宏观层面的交通安全建模旨在识别区域交通事故的关键风险因素，为交通管理者采取有效对策提供必要依据。以往的工作主要是将宏观和静态的社会人口和基础设施特征纳入其中，忽略了驾驶员对环境的视觉感知，而视觉感知对驾驶员的驾驶行为和安全有着至关重要的影响。此外，空间机器学习（ML）因其强大的碰撞预测性能而备受关注。然而，现有的空间机器学习通常在固定或均匀的尺度上应用空间效果（例如，特定的欧几里得距离），限制了它们捕捉特征的多尺度空间异质性的能力。为了解决这些差距，采用新兴的图像语义分割技术从谷歌街景（GSV）图像中提取视觉环境特征（如建筑物、树木）。多尺度地理随机森林（MGRF）是一种克服固定空间尺度约束的自适应多尺度空间建模方法。在佛罗里达东南部进行的实证实验表明，包含228,352张街景图像的视觉环境特征可以显著提高碰撞预测。与传统模型（如多尺度地理加权回归）相比，MGRF对每个样本的空间带宽进行了最优拟合，MSE、MAE和R2分别提高了30.31%、9.98%和5.53%。通过结合SHapley加性解释，MGRF确定了每个区域的关键风险特征，并量化了它们的空间异质性。结果表明，在城市核心区，反映道路交通状况的城市交通车辆占比是影响交通事故增加的最关键特征。相比之下，在郊区，较低的道路密度和丰富的绿地与撞车事故的减少有关。该研究强调了将街景语义视觉特征与多尺度空间机器学习相结合以增强交通安全分析的巨大潜力。

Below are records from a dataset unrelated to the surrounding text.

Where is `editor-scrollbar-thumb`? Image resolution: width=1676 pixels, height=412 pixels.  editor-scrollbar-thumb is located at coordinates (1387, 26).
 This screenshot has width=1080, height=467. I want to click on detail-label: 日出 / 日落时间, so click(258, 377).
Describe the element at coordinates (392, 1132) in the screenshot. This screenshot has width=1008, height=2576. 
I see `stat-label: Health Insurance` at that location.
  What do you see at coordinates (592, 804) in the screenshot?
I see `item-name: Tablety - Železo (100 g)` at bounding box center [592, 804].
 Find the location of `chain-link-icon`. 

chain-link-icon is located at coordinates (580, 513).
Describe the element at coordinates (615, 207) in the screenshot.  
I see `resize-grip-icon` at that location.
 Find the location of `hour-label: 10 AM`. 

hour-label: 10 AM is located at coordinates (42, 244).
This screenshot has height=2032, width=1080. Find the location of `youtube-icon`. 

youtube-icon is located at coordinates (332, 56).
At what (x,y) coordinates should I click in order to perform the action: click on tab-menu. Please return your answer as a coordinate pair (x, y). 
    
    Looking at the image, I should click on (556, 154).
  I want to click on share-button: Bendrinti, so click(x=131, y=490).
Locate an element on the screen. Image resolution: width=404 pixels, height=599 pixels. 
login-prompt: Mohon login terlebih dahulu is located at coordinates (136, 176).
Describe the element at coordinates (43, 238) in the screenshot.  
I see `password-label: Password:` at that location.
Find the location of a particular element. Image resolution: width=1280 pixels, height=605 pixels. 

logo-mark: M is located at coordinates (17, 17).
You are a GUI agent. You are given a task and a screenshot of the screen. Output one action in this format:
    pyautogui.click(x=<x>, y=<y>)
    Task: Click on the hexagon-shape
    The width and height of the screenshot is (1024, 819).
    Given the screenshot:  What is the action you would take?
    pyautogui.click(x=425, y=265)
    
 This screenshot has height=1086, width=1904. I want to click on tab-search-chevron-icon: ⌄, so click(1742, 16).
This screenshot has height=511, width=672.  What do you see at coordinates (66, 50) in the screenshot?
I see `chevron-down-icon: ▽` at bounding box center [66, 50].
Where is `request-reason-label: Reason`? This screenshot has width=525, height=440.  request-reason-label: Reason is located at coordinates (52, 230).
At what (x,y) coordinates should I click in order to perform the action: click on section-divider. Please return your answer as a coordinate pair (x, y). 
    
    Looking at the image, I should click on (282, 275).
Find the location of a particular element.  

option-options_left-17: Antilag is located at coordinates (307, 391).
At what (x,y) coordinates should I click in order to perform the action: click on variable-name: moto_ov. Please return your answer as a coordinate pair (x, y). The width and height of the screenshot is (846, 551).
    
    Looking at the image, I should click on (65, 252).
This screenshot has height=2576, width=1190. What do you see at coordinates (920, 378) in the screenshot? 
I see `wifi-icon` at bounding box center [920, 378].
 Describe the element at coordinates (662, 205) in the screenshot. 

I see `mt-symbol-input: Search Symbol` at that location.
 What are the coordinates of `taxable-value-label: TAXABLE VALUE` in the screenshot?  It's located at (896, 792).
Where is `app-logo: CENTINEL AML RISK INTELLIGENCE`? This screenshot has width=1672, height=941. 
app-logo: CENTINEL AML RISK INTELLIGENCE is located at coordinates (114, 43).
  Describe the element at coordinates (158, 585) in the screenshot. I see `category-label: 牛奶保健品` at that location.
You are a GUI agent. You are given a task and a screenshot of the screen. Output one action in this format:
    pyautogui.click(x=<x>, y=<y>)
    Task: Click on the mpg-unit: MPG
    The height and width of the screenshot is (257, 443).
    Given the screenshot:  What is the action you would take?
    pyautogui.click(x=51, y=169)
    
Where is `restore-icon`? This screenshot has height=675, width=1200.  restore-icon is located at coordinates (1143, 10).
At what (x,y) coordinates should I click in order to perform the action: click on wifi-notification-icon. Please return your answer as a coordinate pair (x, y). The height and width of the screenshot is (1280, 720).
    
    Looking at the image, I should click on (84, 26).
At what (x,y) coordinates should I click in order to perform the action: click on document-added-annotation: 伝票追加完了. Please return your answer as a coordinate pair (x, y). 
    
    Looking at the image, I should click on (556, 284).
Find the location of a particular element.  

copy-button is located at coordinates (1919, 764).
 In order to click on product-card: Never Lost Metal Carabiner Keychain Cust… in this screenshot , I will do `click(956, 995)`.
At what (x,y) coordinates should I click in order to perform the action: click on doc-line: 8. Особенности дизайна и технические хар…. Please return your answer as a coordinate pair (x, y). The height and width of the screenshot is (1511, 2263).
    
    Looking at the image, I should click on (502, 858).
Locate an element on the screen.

本文章由计算机程序翻译，如有差异，请以英文原文为准。

求助全文

约1分钟内获得全文求助全文

来源期刊

Transportation Research Part C-Emerging Technologies 工程技术-运输科技

CiteScore

15.80

自引率

12.00%

发文量

332

审稿时长

64 days

期刊介绍： Transportation Research: Part C (TR_C) is dedicated to showcasing high-quality, scholarly research that delves into the development, applications, and implications of transportation systems and emerging technologies. Our focus lies not solely on individual technologies, but rather on their broader implications for the planning, design, operation, control, maintenance, and rehabilitation of transportation systems, services, and components. In essence, the intellectual core of the journal revolves around the transportation aspect rather than the technology itself. We actively encourage the integration of quantitative methods from diverse fields such as operations research, control systems, complex networks, computer science, and artificial intelligence. Join us in exploring the intersection of transportation systems and emerging technologies to drive innovation and progress in the field.